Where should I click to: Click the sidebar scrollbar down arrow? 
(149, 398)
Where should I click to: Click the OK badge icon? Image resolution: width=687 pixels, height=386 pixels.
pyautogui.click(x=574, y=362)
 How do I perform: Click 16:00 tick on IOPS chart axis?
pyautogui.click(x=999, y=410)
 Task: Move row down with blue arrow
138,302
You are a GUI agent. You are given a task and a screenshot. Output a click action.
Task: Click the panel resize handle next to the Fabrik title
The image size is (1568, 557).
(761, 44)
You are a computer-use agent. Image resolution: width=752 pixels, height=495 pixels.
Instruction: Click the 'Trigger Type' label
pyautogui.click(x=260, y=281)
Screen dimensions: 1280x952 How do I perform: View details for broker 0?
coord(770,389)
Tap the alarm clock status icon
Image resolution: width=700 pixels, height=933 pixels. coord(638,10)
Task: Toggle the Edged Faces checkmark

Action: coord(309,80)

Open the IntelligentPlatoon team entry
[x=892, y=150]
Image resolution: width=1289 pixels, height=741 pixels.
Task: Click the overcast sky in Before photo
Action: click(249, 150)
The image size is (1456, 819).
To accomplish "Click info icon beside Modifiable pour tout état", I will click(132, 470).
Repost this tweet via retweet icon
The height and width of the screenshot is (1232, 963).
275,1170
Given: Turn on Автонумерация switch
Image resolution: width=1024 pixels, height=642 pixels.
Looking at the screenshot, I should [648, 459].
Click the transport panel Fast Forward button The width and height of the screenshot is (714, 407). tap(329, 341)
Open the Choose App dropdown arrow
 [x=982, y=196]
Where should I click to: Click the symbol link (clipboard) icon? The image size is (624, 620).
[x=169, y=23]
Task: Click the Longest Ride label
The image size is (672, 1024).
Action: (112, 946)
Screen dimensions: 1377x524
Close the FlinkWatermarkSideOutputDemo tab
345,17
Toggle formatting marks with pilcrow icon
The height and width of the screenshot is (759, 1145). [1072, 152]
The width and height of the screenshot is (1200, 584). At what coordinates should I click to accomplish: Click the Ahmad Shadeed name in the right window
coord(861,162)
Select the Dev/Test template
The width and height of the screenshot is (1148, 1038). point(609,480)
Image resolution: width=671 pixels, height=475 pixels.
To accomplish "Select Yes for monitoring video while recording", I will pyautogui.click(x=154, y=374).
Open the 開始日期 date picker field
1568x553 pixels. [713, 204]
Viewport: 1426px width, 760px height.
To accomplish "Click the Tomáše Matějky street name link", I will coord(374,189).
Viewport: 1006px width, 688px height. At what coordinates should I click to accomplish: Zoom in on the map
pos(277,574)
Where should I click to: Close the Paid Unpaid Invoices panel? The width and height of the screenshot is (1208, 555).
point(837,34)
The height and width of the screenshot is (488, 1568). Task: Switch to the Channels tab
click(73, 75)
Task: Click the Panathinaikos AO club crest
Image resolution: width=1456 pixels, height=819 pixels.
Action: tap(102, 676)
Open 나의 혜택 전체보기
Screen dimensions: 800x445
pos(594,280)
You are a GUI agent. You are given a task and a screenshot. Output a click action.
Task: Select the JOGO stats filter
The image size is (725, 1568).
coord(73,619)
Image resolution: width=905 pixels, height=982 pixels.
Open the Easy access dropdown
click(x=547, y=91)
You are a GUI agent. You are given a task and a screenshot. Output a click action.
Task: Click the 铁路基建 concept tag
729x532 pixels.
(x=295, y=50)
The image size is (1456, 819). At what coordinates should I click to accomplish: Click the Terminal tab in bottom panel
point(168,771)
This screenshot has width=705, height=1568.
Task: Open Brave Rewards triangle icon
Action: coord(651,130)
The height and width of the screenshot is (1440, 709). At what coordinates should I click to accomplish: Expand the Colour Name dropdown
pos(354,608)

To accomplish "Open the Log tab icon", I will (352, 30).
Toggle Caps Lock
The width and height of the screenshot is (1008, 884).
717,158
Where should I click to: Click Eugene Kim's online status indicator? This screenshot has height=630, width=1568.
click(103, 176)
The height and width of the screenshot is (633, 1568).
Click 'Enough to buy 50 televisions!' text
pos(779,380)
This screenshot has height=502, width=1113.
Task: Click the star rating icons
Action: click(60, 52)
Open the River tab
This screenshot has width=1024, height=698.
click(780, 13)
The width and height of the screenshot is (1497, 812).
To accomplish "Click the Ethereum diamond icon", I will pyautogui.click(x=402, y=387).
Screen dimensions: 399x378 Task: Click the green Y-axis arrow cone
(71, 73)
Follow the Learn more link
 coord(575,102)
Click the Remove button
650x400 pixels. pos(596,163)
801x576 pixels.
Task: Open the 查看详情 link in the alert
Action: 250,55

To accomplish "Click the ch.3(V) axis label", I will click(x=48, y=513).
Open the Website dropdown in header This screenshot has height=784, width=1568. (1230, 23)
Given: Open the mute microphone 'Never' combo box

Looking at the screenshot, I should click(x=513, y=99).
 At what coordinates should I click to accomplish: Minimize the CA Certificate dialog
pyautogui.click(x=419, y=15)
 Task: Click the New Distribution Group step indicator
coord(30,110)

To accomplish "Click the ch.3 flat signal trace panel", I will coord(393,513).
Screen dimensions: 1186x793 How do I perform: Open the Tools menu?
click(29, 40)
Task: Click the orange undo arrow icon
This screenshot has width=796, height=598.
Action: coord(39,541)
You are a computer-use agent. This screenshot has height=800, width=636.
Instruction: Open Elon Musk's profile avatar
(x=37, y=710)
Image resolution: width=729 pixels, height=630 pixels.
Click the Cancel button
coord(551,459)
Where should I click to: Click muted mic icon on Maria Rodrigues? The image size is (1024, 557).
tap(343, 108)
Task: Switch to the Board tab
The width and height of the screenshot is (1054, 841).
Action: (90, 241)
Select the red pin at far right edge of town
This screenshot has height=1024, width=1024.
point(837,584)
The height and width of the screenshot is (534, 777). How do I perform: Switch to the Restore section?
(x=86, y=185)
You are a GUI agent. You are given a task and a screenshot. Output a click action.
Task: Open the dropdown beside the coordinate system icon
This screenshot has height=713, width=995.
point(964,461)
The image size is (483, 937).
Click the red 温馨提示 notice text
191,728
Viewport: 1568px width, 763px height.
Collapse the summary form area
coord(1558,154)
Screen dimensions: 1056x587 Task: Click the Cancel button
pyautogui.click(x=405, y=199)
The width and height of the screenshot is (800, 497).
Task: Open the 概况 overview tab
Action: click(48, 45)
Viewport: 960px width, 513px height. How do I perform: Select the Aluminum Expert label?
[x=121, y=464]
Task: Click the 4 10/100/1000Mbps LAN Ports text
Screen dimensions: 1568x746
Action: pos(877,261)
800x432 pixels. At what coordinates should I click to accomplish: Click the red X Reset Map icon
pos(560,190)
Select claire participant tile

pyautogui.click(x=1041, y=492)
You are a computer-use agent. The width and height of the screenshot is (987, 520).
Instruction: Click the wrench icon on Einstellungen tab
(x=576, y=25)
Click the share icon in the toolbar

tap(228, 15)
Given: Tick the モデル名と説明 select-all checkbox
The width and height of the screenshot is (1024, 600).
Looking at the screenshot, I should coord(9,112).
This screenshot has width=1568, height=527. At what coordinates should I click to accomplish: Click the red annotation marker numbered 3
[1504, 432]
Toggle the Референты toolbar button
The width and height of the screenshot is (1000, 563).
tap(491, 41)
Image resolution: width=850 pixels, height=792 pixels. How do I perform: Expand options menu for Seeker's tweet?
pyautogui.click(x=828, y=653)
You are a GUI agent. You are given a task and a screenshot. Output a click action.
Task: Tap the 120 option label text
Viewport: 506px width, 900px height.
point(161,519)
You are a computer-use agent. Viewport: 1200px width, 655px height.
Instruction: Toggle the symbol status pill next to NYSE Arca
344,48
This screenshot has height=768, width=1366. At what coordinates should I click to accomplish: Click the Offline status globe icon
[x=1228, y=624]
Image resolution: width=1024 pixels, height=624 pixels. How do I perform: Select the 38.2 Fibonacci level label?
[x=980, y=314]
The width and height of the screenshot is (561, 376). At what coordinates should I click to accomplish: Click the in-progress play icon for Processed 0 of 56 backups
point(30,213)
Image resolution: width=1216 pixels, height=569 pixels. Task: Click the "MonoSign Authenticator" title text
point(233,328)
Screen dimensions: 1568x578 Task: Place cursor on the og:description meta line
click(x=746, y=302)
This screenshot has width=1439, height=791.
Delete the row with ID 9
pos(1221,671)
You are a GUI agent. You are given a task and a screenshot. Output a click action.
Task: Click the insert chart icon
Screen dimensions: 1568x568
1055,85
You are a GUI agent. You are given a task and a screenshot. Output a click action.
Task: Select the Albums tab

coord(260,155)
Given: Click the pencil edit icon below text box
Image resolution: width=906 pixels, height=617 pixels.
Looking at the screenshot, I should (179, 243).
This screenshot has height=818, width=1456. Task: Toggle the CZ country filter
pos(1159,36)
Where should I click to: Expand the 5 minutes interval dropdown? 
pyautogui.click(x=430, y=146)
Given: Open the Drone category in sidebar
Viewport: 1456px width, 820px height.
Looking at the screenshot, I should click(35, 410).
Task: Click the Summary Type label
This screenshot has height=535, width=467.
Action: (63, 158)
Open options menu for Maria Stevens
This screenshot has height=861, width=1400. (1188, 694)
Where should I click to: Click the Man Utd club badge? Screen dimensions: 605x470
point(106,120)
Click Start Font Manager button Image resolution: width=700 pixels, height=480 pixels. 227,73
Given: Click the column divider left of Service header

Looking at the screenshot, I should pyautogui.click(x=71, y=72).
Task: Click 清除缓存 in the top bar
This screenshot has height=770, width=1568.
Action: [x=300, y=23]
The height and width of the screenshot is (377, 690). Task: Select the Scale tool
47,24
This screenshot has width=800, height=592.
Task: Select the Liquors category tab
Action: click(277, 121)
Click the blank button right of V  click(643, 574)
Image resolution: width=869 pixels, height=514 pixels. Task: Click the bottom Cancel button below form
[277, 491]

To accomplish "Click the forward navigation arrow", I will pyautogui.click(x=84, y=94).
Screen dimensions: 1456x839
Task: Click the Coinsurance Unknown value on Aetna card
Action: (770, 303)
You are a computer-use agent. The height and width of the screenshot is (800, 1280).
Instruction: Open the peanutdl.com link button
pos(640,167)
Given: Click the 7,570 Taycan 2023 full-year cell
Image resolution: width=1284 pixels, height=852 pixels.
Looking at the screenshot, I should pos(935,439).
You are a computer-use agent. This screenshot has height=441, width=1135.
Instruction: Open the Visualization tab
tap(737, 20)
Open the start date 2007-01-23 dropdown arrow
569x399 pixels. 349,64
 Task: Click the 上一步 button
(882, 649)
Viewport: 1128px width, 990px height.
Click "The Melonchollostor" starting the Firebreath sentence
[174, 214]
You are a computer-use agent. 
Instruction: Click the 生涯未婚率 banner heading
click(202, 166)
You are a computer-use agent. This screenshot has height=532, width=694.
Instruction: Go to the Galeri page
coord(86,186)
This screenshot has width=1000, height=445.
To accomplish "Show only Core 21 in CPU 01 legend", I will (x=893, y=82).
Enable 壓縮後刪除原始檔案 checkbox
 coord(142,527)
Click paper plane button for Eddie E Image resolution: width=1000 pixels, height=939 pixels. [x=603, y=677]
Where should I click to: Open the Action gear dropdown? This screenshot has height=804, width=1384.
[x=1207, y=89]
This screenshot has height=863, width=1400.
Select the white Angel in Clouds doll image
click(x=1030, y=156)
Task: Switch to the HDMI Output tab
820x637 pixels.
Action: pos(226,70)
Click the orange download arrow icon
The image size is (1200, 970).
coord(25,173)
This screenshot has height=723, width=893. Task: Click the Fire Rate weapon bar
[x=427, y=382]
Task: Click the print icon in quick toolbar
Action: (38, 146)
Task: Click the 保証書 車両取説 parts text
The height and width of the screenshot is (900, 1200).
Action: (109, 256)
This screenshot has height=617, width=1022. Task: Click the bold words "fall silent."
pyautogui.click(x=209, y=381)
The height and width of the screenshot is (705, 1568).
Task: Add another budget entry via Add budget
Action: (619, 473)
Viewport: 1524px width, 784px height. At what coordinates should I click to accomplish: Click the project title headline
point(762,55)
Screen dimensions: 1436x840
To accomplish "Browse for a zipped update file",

What the task requires>
Nothing should appear in the answer except the lines above from the line with "This screenshot has width=1439, height=791." through the line with "Click Start Font", both included, written out exactly.

Worked solution>
This screenshot has width=1439, height=791.
Delete the row with ID 9
pos(1221,671)
You are a GUI agent. You are given a task and a screenshot. Output a click action.
Task: Click the insert chart icon
Screen dimensions: 1568x568
1055,85
You are a GUI agent. You are given a task and a screenshot. Output a click action.
Task: Select the Albums tab

coord(260,155)
Given: Click the pencil edit icon below text box
Image resolution: width=906 pixels, height=617 pixels.
Looking at the screenshot, I should (179, 243).
This screenshot has height=818, width=1456. Task: Toggle the CZ country filter
pos(1159,36)
Where should I click to: Expand the 5 minutes interval dropdown? 
pyautogui.click(x=430, y=146)
Given: Open the Drone category in sidebar
Viewport: 1456px width, 820px height.
Looking at the screenshot, I should click(35, 410).
Task: Click the Summary Type label
This screenshot has height=535, width=467.
Action: (63, 158)
Open options menu for Maria Stevens
This screenshot has height=861, width=1400. (1188, 694)
Where should I click to: Click the Man Utd club badge? Screen dimensions: 605x470
point(106,120)
Click Start Font Manager button Image resolution: width=700 pixels, height=480 pixels. 227,73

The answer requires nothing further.